Sahara occidental : un conflit figé au cœur d’une bataille diplomatique sans précédent

carte du Sahara Occidental

Le Sahara Occidental reste aujourd’hui le dernier territoire africain non encore décolonisé. Reconnu par l’ONU comme un territoire non autonome, il est le lieu d’un affrontement où se mélangent droit international, tensions régionales et enjeux énergétiques.

Le contraste est frappant : alors que la situation militaire semble complètement figée, les manœuvres diplomatiques n’ont jamais été aussi actives et changeantes.

1. Une stabilité militaire apparente, une diplomatie bouillonnante

Depuis le cessez-le-feu de 1991, parrainé par l’ONU entre le Maroc et le Front Polisario, les positions sur le terrain n’ont quasiment pas évolué. Le Maroc exerce une autorité de fait (administrative, économique et militaire) sur la plus grande partie du territoire. De son côté, le Front Polisario contrôle une bande désertique très peu peuplée à l’est du « Berm », le mur de sable fortifié construit par Rabat.

Mais cette immobilité sur le terrain cache une réalité diplomatique bouillante. Le conflit s’est profondément ancré dans les calculs géopolitiques mondiaux, touchant à la gestion des flux migratoires, à la sécurité des approvisionnements énergétiques et aux alliances des grandes puissances.

2. Le tournant de la résolution 2797 de l’ONU

L’adoption de la résolution 2797 par le Conseil de sécurité le 31 octobre 2025 illustre parfaitement cette nouvelle donne :

Un vote sans unanimité : La résolution a été adoptée, mais la Chine, la Russie et le Pakistan se sont abstenus, tandis que l’Algérie (soutien historique du Polisario) a refusé de voter pour marquer son opposition.

Un avantage pour le Maroc : La résolution prolonge le mandat de la MINURSO jusqu’en octobre 2026, mais réaffirme surtout que les négociations doivent se baser sur la proposition d’autonomie présentée par le Maroc.

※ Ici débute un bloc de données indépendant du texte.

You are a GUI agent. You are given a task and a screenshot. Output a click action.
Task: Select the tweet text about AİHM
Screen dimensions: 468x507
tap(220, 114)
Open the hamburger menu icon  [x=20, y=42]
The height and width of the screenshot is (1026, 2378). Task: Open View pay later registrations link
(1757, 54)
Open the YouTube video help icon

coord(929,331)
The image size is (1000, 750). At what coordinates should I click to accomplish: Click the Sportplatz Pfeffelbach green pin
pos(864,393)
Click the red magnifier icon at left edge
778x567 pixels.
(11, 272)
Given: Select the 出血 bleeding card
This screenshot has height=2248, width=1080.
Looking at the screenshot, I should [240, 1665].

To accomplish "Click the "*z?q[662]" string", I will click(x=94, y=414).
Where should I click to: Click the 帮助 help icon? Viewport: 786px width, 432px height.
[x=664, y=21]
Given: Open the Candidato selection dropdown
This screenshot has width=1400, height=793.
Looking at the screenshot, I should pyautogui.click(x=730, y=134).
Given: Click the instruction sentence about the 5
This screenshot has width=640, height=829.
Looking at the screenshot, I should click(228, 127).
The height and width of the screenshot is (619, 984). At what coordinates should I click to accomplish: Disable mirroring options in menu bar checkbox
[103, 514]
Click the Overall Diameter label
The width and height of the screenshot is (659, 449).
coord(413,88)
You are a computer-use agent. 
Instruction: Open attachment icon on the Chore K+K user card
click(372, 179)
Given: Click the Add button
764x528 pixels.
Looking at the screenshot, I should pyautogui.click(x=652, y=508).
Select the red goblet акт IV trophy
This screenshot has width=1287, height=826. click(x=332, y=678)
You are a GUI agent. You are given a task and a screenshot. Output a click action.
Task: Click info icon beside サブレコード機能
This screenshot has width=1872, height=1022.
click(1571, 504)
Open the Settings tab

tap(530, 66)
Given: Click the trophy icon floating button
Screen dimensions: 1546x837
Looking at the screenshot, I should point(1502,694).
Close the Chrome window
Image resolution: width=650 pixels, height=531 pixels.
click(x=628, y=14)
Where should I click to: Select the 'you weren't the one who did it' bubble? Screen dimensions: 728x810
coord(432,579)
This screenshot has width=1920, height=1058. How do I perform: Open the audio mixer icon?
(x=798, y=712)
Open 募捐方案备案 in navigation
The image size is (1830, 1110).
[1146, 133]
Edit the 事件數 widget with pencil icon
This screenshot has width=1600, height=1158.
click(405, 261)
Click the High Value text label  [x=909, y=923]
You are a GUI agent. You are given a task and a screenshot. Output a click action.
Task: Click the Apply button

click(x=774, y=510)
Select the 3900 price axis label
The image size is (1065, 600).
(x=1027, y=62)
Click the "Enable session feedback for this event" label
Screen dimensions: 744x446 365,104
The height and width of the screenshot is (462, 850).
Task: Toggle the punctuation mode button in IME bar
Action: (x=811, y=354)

Une ambiguïté calculée : L’ONU ne valide pas formellement la souveraineté marocaine et n’abandonne pas le principe d’autodétermination. Mais en imposant le plan d’autonomie marocain comme point de départ incontournable, elle crée un effet d’ancrage qui marginalise peu à peu les autres options, comme l’indépendance totale.

À Rabat, cette résolution a été célébrée dans la rue comme une grande victoire diplomatique, renforçant l’idée que la dynamique internationale penche désormais irréversiblement en faveur du Maroc.

3. Les racines historiques du blocage

Pour comprendre l’enlisement actuel, il faut revenir sur les grandes étapes de ce territoire colonisé par l’Espagne en 1884 :

Avis consultatif de la CIJ (1975)

Saisie par le Maroc, la Cour internationale de Justice conclut que, s’il existait des liens d’allégeance historiques entre certaines tribus sahraouies et le Sultan du Maroc, ceux-ci ne constituaient pas une souveraineté territoriale et ne remettaient pas en cause le droit à l’autodétermination de la population.

La Marche verte et les accords de Madrid (novembre 1975)

Le Maroc organise la Marche verte, envoyant des centaines de milliers de civils franchir la frontière. Quelques jours plus tard, l’Espagne signe les accords de Madrid, abandonnant ses responsabilités de puissance administrante et partageant temporairement le contrôle entre le Maroc et la Mauritanie (sans l’aval de l’ONU).

Retrait de la Mauritanie et enlisement (1979-1989)

Étouffée par une crise économique et l’instabilité politique, la Mauritanie renonce à ses revendications en 1979. Le Maroc récupère la zone laissée vacante. Face aux attaques du Front Polisario (qui a proclamé la RASD), le Maroc construit le « Berm », figeant le conflit dans une impasse militaire à la fin des années 1980.

Création de la MINURSO (1991)

Le cessez-le-feu de l’ONU entre en vigueur et la MINURSO est déployée pour surveiller la paix et organiser un référendum d’autodétermination. Ce référendum n’aura jamais lieu à cause de désaccords insurmontables sur l’éligibilité des votants et le recensement du corps électoral sahraoui.

Conclusion : Le triomphe du réalisme politique

Ce que montre cette analyse, c’est que la pérennité de ce statu quo n’est plus dictée par le droit, mais par un environnement international qui préfère l’ambiguïté à la rupture. Les grandes puissances et les acteurs régionaux accordent aujourd’hui la priorité absolue à la stabilité géopolitique, à la prévisibilité et à la préservation de leurs alliances stratégiques.

Le Sahara Occidental se retrouve ainsi suspendu dans un équilibre complexe : une résolution définitive reste envisageable sur le papier, mais elle s’avère, pour l’instant, politiquement trop inconfortable à mettre en œuvre pour la communauté internationale.